== Lavoro richiesto ==
1. Stampa la parte del brano sulla crisi greca che inizia da "Ma quando Merkel" e termina con "margini di trattativa.".
2. Secondo il brano sulla crisi greca, per quale data Tsipras indice il referendum popolare sulle proposte dei creditori?
---------- Brano da leggere
L’Eurogruppo non era sicuramente dispiaciuto dalla rigidità del Fmi se questa poteva essere utile a portare la Grecia a più miti consigli. Soprattutto non erano dispiaciute le oligarchie spagnole e italiane (indecise tra una presa di posizione nettamente contraria alla Grecia nei fatti e un ipocrita appoggio a parole ma opposto nei fatti – posizione tipica del governo italiano di Renzi).

Ma quando Merkel e Hollande invitanoTsipras a accettare la “generosa offerta” dei creditori di posticipare il tutto di sei mesi, accettando la tranche di finanziamento di 7, 2 miliardi ma impegnandosi ad accogliere il contenuto del piano del Fmi “senza condizioni”, si capisce che non ci sono più margini di trattativa.

A ciò si aggiunge, in queste ore, lo schiaffo politico di Tsipras di indire per il prossimo 5 luglio un referendum popolare per approvare o respingere le proposte dei creditori. È la goccia che fa traboccare il vaso nei rapporti tesi tra le parti. E sta tutta qui la natura squisitamente politica che è stata al centro della trattativa di questi mesi e che, inevitabilmente, ne ha condizionato la conclusione: la Grecia esprime comunque la volontà di rimettere in discussione la politica di austerity.

E ora?

In queste ore, giornalisti, esperti, tecnici si sbizzarriscono nel provare a individuare lo scenario di ciò che porrebbe accadere. Non tanto alla Grecia, delle cui sorti pochi si interessano, ma dei possibile feedback collaterali che potrebbero investire in primo luogo l’Europa. Tecnicamente, la Grecia entra in default. Il Fmi non potrà far altro che riconoscere ciò. Ciò tuttavia non significa che automaticamente la Grecia fuoriesca dalla zona Euro. Al momento attuale non c’è un regolamento giuridico chiaro sull’uscita di un paese dall’Euro. Tale evenienza è possibile solo se un paese decide di tornare alla propria moneta nazionale. In altre parole, nessun paese dell’area Euro può essere cacciato contro la sua volontà.
--------------------
---------- Estratti del dataset
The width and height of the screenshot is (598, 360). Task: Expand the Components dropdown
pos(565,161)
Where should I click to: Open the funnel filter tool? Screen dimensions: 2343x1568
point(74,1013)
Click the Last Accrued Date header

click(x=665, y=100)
--------------------
== Elenco soluzioni ==
1.
Ma quando Merkel e Hollande invitanoTsipras a accettare la “generosa offerta” dei creditori di posticipare il tutto di sei mesi, accettando la tranche di finanziamento di 7, 2 miliardi ma impegnandosi ad accogliere il contenuto del piano del Fmi “senza condizioni”, si capisce che non ci sono più margini di trattativa.

2. Per il prossimo 5 luglio.